[PAGE EXCERPT]:
* start *

I plan to use this post to follow my progress with my research project. I’ll try to just include helpful links to the really verbose documentation because I don’t want this post to get ridiculously thick or to read like a tutorial. Since this is an ongoing project, I will continue to update this post as my research develops. Also, due to the possible implications of this research, I will not be providing a link to my code at this time.

How I got the idea for my project:

I was in the Computer Science lounge at the University of Northern Iowa (where I attend college), and I was talking with another student who was working on an assignment for one of his classes. His assignment was to choose an esoteric programming language and write a short simple program in that language. He was showing me some of the more outrageous ones that he might choose when one of them piqued my interest. It was a language called ‘whitespace‘. The interesting thing about whitespace is that it is a completely invisible programming language, with its syntax consisting entirely of spaces, tabs, and line feed characters (whitespace characters). It was made as a joke on April fool’s day some years ago because most programming languages ignore whitespace, only using it as an arbitrary delimiter between the actual code that makes up the program.

* end *

[SET EXERCISE 1]:
In the research post, do these statements agree with the text? Answer yes or no for each and quote the words that decide it.
(a) The writer attends the University of Northern Iowa.
(b) The writer will share a link to the project's code.
(c) The other student had to write a long, complex program.
[SET EXERCISE 2]: Write the next part of the research post, starting right after its last sentence.
The records come from a separate source, not from the research post.

[PROVIDED MATERIAL]:

* start *

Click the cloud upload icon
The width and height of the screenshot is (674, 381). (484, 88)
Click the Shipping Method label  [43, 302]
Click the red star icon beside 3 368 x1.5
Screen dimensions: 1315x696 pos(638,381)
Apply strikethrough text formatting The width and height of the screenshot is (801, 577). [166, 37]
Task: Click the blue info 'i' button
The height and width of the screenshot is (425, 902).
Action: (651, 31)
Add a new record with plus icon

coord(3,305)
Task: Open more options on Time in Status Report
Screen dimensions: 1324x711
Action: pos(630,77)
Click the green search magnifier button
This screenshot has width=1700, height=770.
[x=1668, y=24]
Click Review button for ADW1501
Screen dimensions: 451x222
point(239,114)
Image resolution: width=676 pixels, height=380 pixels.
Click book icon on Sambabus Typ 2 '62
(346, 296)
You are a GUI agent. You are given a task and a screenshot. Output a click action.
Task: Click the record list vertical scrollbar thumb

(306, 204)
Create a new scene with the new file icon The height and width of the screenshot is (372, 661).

* end *

[OUTPUT 1]:
(a) Yes: "the University of Northern Iowa (where I attend college)"
(b) No: "I will not be providing a link to my code at this time."
(c) No: "write a short simple program in that language."

[OUTPUT 2]:
That was when I thought about a cool feature of whitespace: it could be used to easily create polyglot code (a file that contains a valid program in more than one language). Since most programming languages ignore whitespace and the whitespace programming language ignores all other characters, whitespace code could be injected into any non-whitespace-controlled file and could be programmed to do anything. Even a harmless HTML or source C file could be made to do malicious things with the spaces between the actual code. It would be a manual analysis nightmare.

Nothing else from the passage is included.